▶ [Tekstfragment]:
Rijnlandse architectuur: hergebruik

06 nov.2006

Onderstaand een voorbeeld van iets waar het Rijnlandmodel een groot voorstander van is: het hergebruik. Beneden gaat het om het hergebruik van een bestaand gebouw, maar de redactie is ook zeer sterk voor het hergebruik van een ontwerp. waarom een architect een nieuw ontwerp laten maken, met, naar is gebleken, een grote kans op allerlei troep. Er is een bijna onuitputtelijk aanbod aan bestaande ontwerpen, waaruit gekozen kan worden, met in achtneming van de bestaande omgeving, iets waar architecten vrijwel altijd lak aan hebben.


Uit: i>De Volkskrant, 02-11-2006, door Hilde de Haan

De onbetwist meesters van het hergebruik

Van de Inktpot in Utrecht tot de Amsterdamse Vondelkerk – Joop en André van Stigt hebben veel bouwwerken van de sloophamer gered. Bijzonder daarbij: ze deden alles wat een architect meestal niet doet.


Fotobijschrift: Het voormalige koelpakhuis De Zwijger in Amsterdam.

▶ [Items voor oefening]:
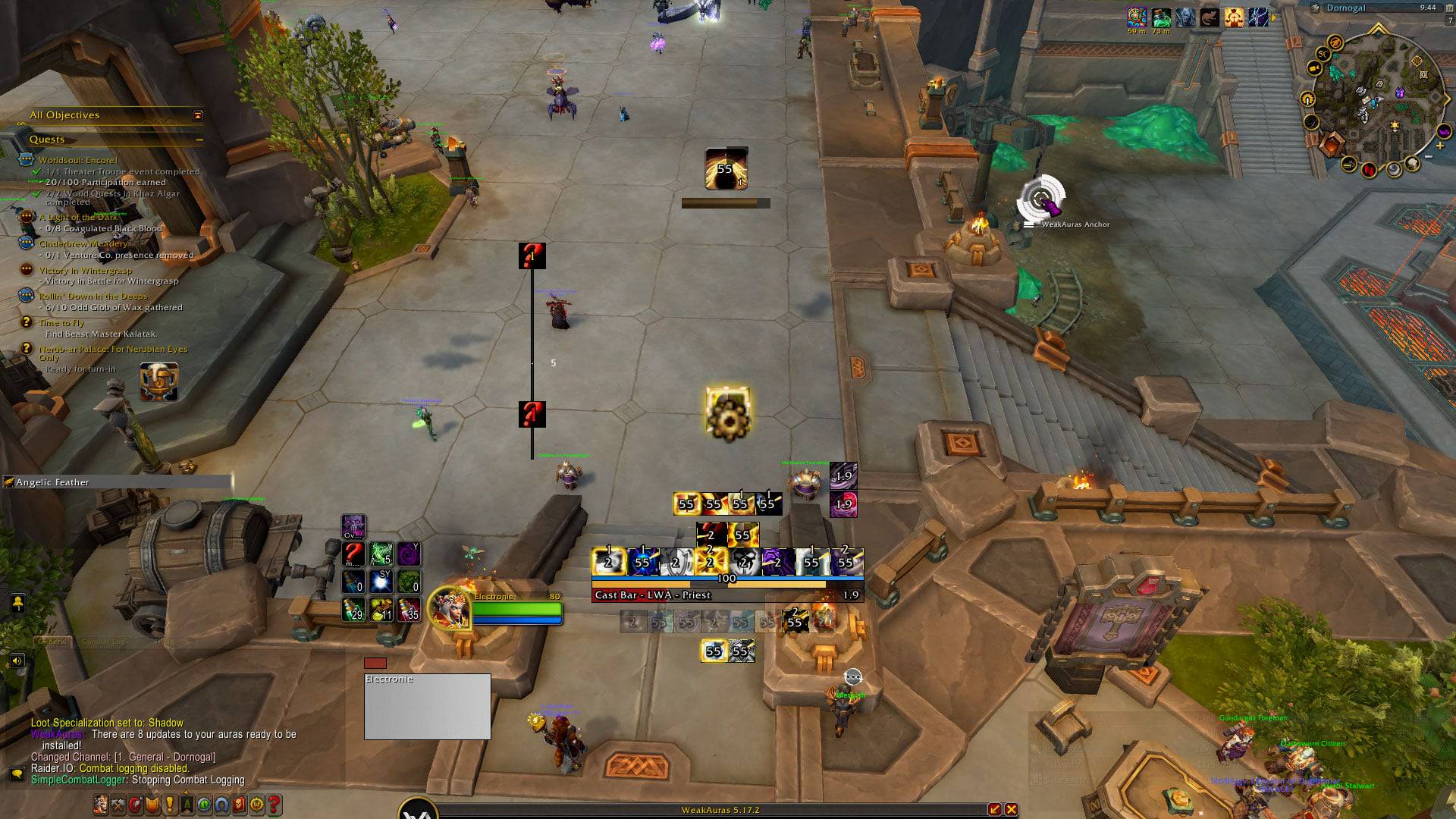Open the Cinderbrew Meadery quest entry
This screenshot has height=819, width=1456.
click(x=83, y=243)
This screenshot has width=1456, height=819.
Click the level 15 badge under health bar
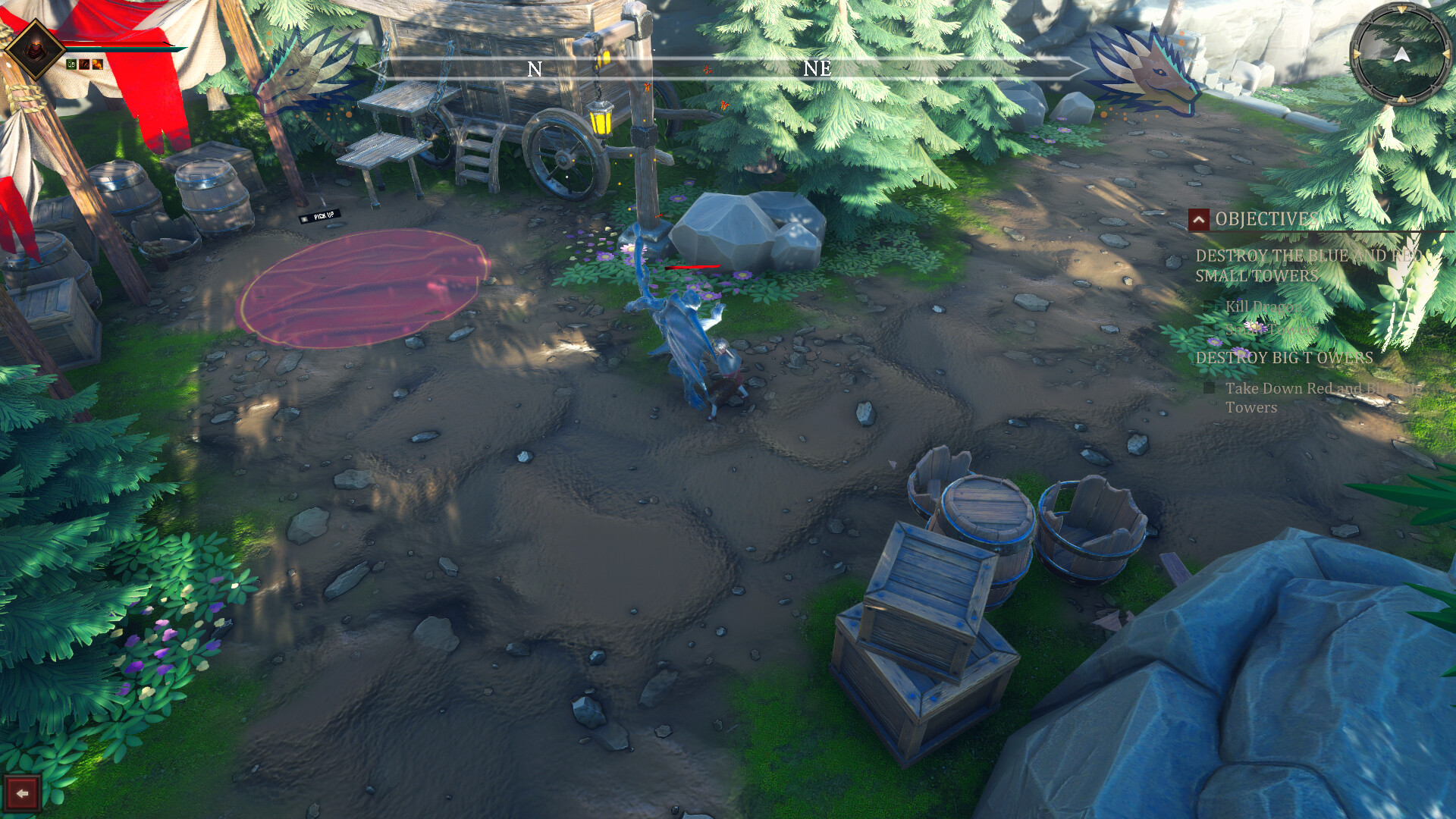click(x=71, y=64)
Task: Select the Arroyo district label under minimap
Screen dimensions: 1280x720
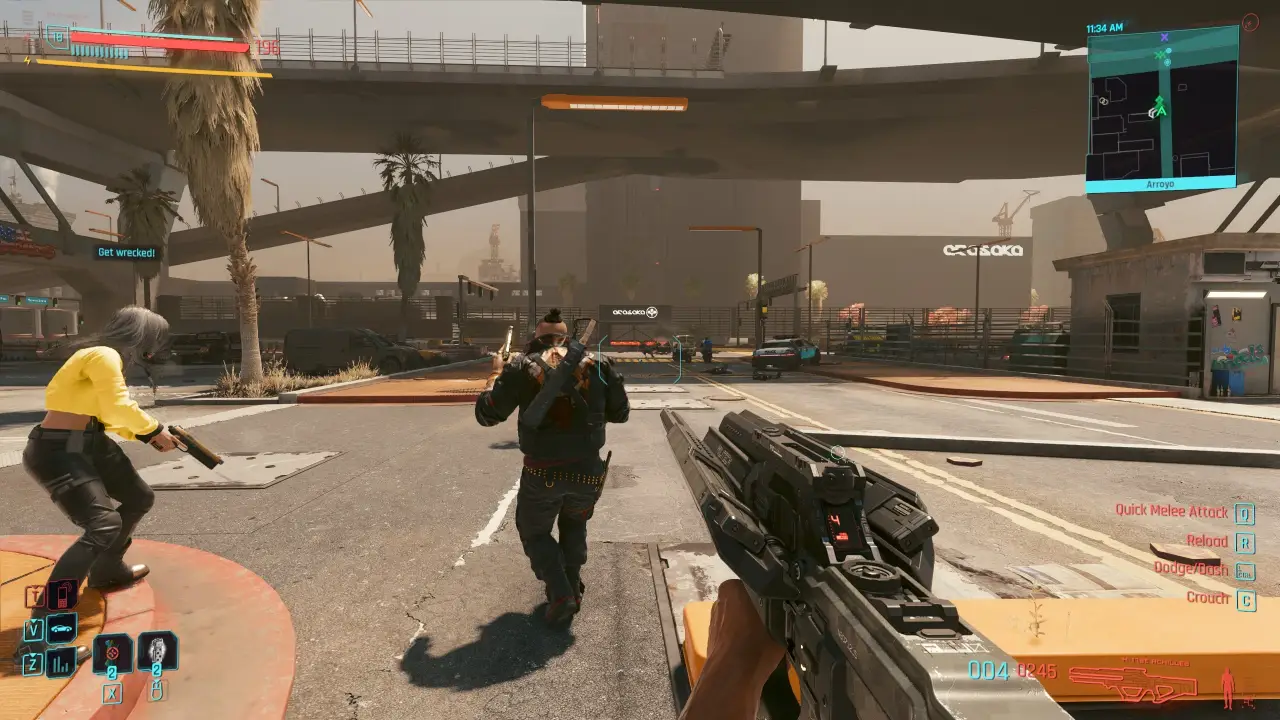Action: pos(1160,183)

* * *

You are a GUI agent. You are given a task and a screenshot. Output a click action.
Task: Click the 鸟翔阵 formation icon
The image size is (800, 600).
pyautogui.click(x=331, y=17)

--

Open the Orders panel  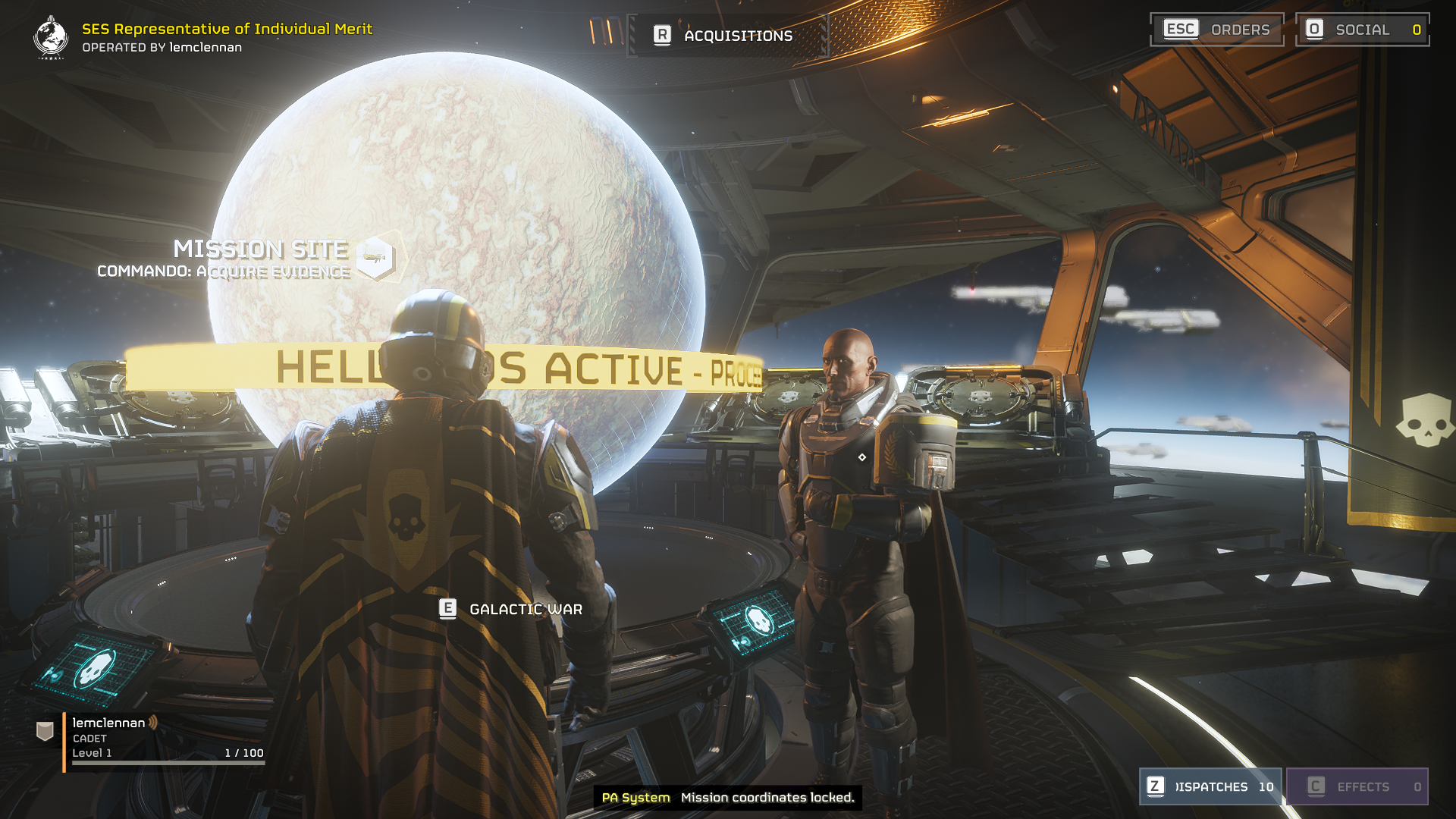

▶ [Opdrachten]:
a) Wie hebben volgens het tekstfragment veel bouwwerken van de sloophamer gered?
b) Neem in de items de regels over vanaf de regel met "This screenshot has width=1456, height=819." tot en met de regel met "Action: pos(1160,183)", met "health bar" vervangen door "mana bar". Geef alleen die regels weer en laat de afbeeldingen weg.

▶ [Antwoorden]:
a) Joop en André van Stigt.

b)
This screenshot has width=1456, height=819.
Click the level 15 badge under mana bar
click(x=71, y=64)
Task: Select the Arroyo district label under minimap
Screen dimensions: 1280x720
Action: pos(1160,183)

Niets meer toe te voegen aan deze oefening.